··· Text extract
Celebrating Farming With Draft Horses at Green Mountain Draft Horse Field Day

FOR IMMEDIATE RELEASE

Media Contact: Vera Chang, vchang@shelburnefarms.org, 917.846.1865

Shelburne, VT, July 21, 2013 – As Lynn Miller of the Small Farmer’s Journal described in the New York Times, an estimated 400,000 operations in North America use draft horses in some capacity. According to the Green Mountain Draft Horse Association, over one hundred farms in Vermont use animal power. A draft horse renaissance is taking root as people become increasingly interested in sustainable agriculture, renewable forms of energy, traditional farm equipment and practices, and greater connection with the land.

On July 27 from 11am - 2pm, the Green Mountain Draft Horse Association of Vermont’s annual field day will take place at Shelburne Farms. This public event is a celebration of farming with horse-drawn equipment. Those who attend will learn more about working horses, as well as meet those who farm or want to farm with draft animal power. Draft Horse Field Day will take place on Poplar Drive, near Shelburne Farms’ Welcome Center.
······
··· Data provided
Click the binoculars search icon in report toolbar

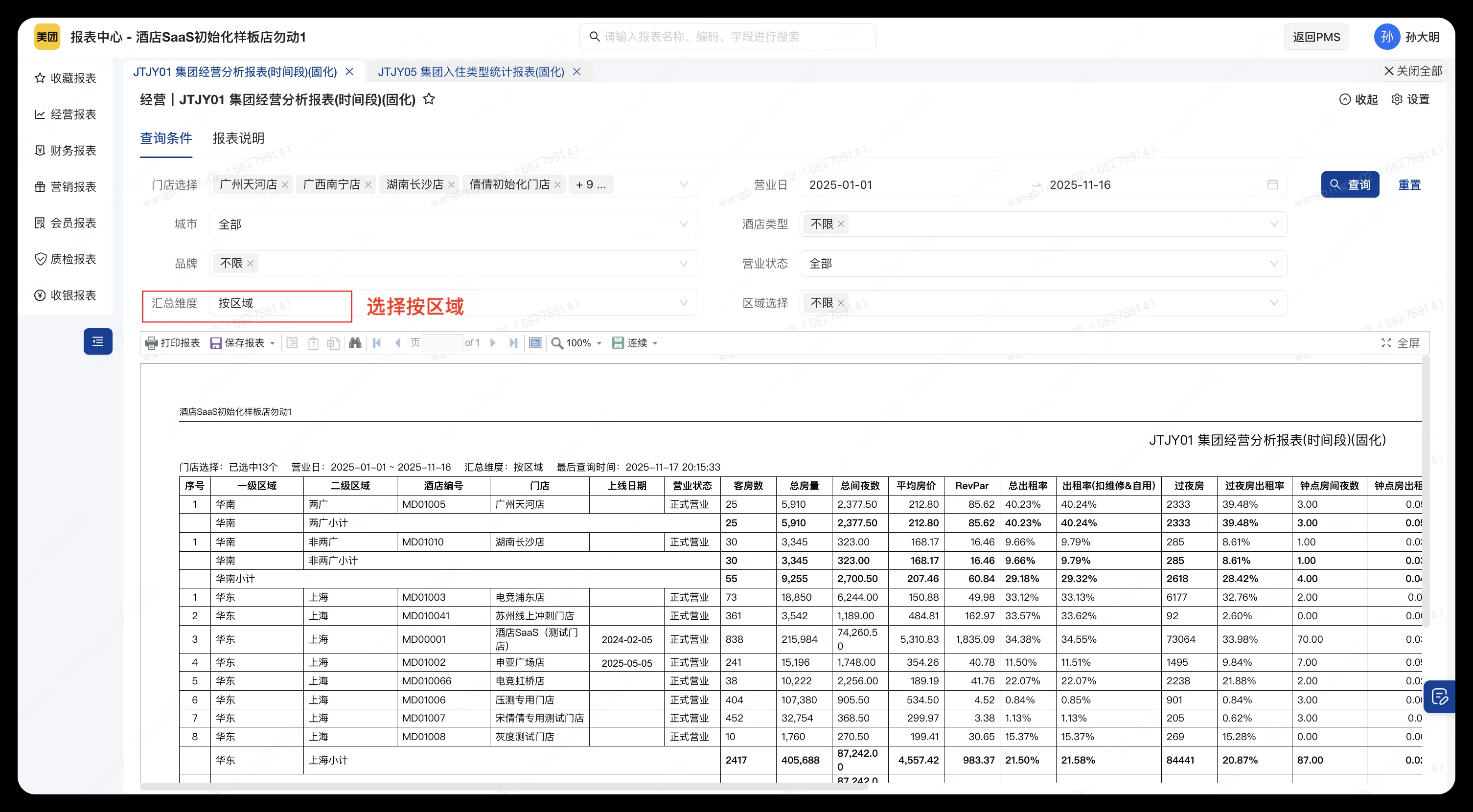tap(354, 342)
······
··· Data provided
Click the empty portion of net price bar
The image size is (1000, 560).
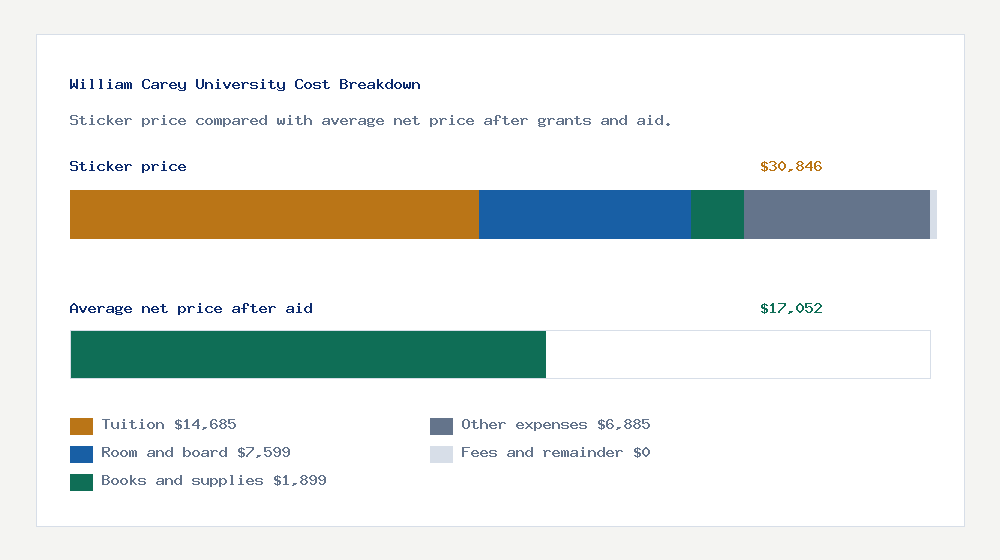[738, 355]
······
**Exercise instructions:**
1 > In the draft horse field day release, retype the stretch from "FOR IMMEDIATE RELEASE" through "with the land.".
2 > According to the draft horse field day release, why is a draft horse renaissance taking root?

**Expected answers:**
1 >
FOR IMMEDIATE RELEASE

Media Contact: Vera Chang, vchang@shelburnefarms.org, 917.846.1865

Shelburne, VT, July 21, 2013 – As Lynn Miller of the Small Farmer’s Journal described in the New York Times, an estimated 400,000 operations in North America use draft horses in some capacity. According to the Green Mountain Draft Horse Association, over one hundred farms in Vermont use animal power. A draft horse renaissance is taking root as people become increasingly interested in sustainable agriculture, renewable forms of energy, traditional farm equipment and practices, and greater connection with the land.

2 > A draft horse renaissance is taking root because people are becoming increasingly interested in sustainable agriculture, renewable forms of energy, and traditional farm equipment and practices. They also want a greater connection with the land.